L’espèce de précipitation saccadée de Made in Russia. Cette fois je suis à 100%, je renvoi coups pour coups dans l’énorme chaos qui prend le centre de la salle. Le niveau d’abrutisme de ce pit passe un cap. Le protège-dents montre toute son utilité, j’ai pris un dos pleine vitesse dans la pommette et j’ai réussi à éviter un entrechoquement des dents qui aurait probablement été fatal ce coup ci avec la fragilisation post Bury Tomorrow. Je ne suis d’ailleurs pas la seule dans ce bordel à avoir pris cette précaution, j’en ai repéré au moins deux autres.

1984, je déguste. La savoureuse ironie d’un Alex Terrible hurlant « please stop the violence » devant une zone de combat faisant dans la surenchère de brutalité. Et physiquement aussi, on ne va pas se mentir. J’ai des hématomes sur le corps qui font United colors of Benetton quatre jours après. Et j’ai pris un chassé dans le tibia qui a rendu ma séance de renforcement musculaire du lendemain compliquée en ce qui concerne les jumping jack et les squats sautés.
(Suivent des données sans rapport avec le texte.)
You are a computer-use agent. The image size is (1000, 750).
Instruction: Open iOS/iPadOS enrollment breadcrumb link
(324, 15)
Et puis voila Viking, avec le fameux gator sound du frontman et ses aboiements féroces. Un animal le bordel. C’est un tel plaisir d’entendre ça ! Et puis il y a une ligne inspirée improbable dans ce titre. Et dans plusieurs autres, l’une des originalités du groupe à mon sens. On est sur un Deathcore qui n’a sacrifié ni l’intelligibilité des paroles, ni l’efficacité d’un bon passage mélodique pour contraster avec la violence absurde de la section rythmique.
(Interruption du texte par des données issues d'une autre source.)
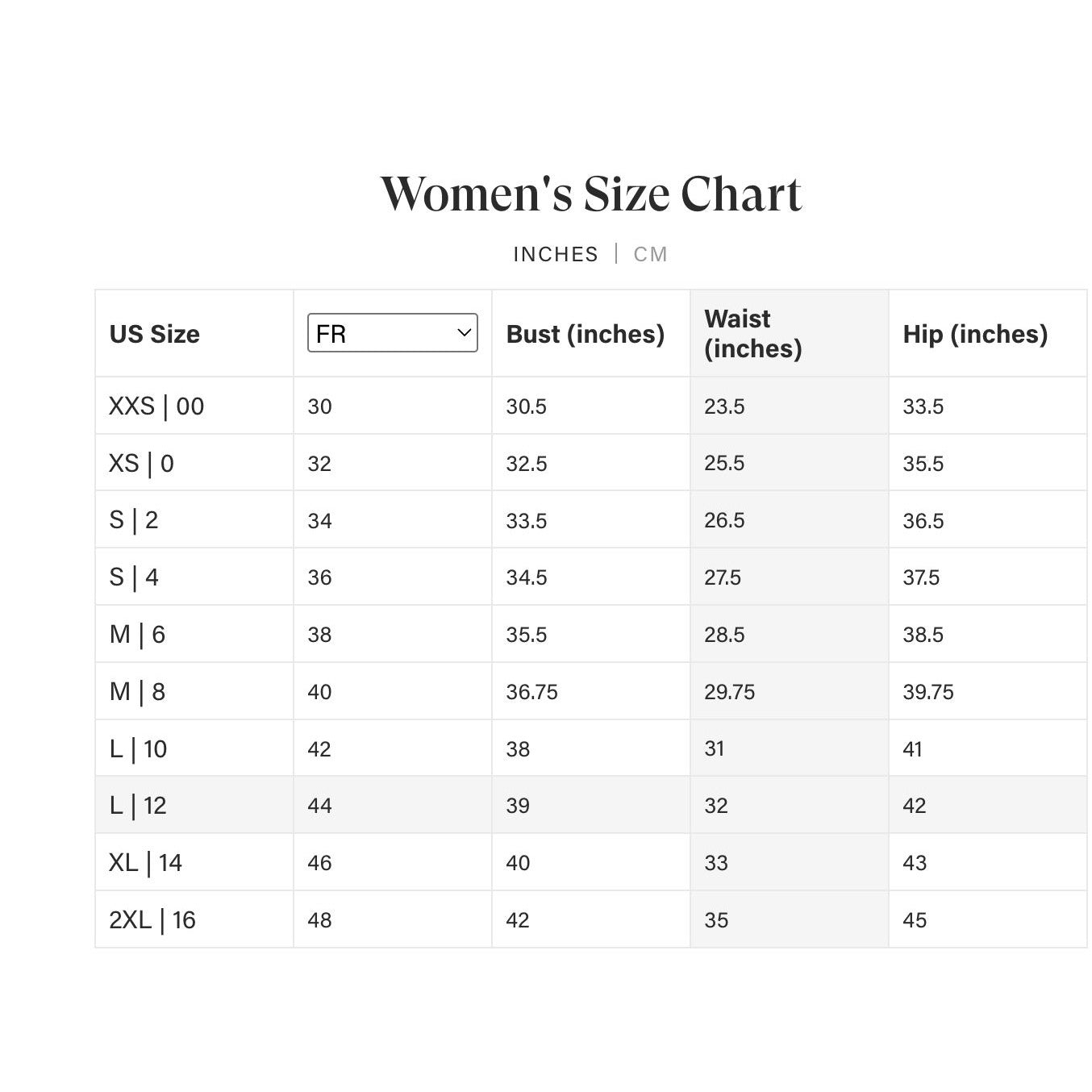Click the dropdown chevron arrow next to FR

pyautogui.click(x=464, y=333)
Quand Alex Terrible chante I Killed a Man, je le crois. Même si j’aime moins ce titre, je trouve le ratio mélodie / tabassage trop déséquilibré pour un live. Pour le coup, c’est ce qui s’apparente le plus à une balade dans le portefeuille des russes. Mais il y a un truc que ce titre apporte, c’est l’appréciation fine du jeu de batterie juste incroyable d’Evgeny, d’une vitesse affolante. Et comme il ne faudrait pas se refroidir, le banger Baba Yaga juste derrière, histoire de rajouter une couche de férocité et de chœurs épiques sur un pit qui n’avait pas besoin de ça pour enchainer circle pits et wall of death même sans aucun encouragements du groupe. C’est à ça qu’on reconnait une excellente performance.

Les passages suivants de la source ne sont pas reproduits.